Concerning the environment, as IJF Climate Ambassador, she took advantage of her crossing of India by bike and then Nepal on foot to promote a lifestyle more in line with nature. It is certain that this is only the beginning of a process that promises to be long in a world that urgently needs it, but you have to start somewhere.

Faced with the social disorders and the consequences of the profound changes mentioned above, which the local populations must face, the respect and friendship as well as the mutual aid and prosperity carried by Forever Everest and by its protagonists can only bring peace of mind, without which entire social systems could collapse.

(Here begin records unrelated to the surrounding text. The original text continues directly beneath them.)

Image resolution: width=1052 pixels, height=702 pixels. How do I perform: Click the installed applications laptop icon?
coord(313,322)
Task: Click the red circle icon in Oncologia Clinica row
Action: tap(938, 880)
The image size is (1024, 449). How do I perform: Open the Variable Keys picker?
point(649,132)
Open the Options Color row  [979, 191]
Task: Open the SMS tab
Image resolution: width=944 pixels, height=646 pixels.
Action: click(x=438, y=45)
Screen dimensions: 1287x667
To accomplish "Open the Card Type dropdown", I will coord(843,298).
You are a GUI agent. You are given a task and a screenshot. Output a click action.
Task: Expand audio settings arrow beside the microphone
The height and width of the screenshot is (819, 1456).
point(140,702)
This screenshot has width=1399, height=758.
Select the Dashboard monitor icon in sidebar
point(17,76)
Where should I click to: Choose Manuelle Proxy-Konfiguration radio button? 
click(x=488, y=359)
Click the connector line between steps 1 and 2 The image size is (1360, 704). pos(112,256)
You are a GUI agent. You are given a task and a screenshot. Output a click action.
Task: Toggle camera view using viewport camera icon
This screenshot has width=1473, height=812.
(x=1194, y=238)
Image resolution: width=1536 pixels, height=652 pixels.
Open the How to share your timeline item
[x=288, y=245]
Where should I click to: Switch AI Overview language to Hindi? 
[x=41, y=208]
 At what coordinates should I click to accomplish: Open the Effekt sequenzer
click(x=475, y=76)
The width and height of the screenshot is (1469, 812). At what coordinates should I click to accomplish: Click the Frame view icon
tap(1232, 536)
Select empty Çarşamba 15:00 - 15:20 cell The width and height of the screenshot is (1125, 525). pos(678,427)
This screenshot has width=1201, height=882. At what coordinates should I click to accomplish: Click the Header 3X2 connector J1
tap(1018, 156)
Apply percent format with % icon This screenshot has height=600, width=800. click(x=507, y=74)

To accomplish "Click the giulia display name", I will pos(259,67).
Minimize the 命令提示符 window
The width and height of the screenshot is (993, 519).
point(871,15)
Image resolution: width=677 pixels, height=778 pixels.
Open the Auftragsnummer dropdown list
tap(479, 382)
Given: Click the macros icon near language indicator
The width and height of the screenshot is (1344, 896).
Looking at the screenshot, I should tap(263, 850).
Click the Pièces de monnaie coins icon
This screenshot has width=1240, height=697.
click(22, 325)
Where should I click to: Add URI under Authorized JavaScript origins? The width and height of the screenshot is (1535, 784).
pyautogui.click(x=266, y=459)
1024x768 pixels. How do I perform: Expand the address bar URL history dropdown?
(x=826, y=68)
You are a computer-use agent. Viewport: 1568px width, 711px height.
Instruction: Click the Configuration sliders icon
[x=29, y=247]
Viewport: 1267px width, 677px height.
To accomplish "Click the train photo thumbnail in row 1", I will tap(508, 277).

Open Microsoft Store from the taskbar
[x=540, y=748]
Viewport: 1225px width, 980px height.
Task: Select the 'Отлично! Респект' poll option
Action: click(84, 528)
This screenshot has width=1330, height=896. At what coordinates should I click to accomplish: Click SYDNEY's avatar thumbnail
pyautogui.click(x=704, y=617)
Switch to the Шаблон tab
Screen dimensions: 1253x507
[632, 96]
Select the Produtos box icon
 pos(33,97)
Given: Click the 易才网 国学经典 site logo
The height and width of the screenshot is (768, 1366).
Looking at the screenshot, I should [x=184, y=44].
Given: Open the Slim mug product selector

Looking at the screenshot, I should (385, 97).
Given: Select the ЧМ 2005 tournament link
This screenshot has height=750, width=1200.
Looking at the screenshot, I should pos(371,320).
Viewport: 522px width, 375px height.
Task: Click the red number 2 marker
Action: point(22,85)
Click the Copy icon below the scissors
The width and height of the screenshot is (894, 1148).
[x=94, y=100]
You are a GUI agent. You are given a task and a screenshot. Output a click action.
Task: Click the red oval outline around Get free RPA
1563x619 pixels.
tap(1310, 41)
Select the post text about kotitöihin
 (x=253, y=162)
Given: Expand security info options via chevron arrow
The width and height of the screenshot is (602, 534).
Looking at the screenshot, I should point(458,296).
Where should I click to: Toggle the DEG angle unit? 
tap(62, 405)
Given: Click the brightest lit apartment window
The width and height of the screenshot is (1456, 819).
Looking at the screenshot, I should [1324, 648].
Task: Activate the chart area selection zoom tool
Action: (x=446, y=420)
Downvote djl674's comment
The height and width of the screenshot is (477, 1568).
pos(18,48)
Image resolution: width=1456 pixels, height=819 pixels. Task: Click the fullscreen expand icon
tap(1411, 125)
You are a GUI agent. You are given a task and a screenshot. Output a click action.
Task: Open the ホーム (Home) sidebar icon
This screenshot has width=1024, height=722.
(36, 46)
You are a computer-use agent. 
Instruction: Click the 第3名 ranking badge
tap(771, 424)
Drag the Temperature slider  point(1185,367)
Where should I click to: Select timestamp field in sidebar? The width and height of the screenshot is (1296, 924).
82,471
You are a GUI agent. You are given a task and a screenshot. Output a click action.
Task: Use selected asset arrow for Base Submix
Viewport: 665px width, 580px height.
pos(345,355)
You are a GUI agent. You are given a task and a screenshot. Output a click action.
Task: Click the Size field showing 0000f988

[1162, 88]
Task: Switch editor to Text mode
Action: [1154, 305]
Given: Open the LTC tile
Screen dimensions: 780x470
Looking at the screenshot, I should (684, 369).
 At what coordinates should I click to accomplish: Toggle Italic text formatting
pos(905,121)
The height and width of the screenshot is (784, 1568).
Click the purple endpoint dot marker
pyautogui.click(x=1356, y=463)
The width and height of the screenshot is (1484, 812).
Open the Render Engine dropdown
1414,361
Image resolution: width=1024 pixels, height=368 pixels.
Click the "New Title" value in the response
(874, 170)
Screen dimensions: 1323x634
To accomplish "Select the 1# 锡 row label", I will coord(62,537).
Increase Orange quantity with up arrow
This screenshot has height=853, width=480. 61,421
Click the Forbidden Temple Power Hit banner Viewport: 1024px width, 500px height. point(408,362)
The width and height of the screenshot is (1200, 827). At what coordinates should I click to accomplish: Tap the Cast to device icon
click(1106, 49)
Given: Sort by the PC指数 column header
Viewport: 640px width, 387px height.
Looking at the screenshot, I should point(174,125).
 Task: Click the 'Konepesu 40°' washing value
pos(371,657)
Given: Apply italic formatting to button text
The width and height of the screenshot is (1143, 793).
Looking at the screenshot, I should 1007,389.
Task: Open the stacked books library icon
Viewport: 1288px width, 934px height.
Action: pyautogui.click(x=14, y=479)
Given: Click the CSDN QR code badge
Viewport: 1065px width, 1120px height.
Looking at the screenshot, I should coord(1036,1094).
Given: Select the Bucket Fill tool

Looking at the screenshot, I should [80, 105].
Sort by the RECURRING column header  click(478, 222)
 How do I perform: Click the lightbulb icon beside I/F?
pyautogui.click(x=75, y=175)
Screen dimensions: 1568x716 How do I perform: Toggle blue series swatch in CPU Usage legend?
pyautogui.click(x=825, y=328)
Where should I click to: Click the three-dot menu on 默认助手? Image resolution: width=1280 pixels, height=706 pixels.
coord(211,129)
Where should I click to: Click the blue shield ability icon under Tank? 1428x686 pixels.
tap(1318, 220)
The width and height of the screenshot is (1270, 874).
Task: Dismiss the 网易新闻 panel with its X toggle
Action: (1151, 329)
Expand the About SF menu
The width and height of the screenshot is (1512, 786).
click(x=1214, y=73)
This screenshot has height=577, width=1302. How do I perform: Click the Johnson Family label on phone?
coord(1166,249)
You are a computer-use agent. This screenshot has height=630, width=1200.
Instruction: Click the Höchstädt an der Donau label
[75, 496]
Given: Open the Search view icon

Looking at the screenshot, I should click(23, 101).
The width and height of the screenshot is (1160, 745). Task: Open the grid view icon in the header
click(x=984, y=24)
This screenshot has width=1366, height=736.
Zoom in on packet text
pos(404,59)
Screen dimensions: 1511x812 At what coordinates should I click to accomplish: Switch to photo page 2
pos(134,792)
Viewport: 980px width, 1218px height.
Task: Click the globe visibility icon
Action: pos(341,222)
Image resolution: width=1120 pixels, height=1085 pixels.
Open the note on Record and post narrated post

It’s not judo that will change everything. It will not be the miracle solution. This would go against the very modesty that every judoka must demonstrate but the Sherpa society, taken as a reduced model of what is happening on a global scale, cannot do without attaching itself to these values ​​which we put forward so much and which here and elsewhere will guarantee the advent of a fairer society. It is in this that judo must and can play a fundamental role, with respect for everyone, without any discrimination.

In three days, we learned a lesson in humanity. This incorporates resilience, surpassing oneself in the service of others and honoring one’s word, to name but a few aspects revealed by hours of walking. Arrived in Khumjung, we are no longer the same. We were aware that where there was desire, there was achievement. The 90 young judoka who welcomed Sabrina and our delegation are living proof of this, proof which is not only symbolic, but is also very concrete and factual.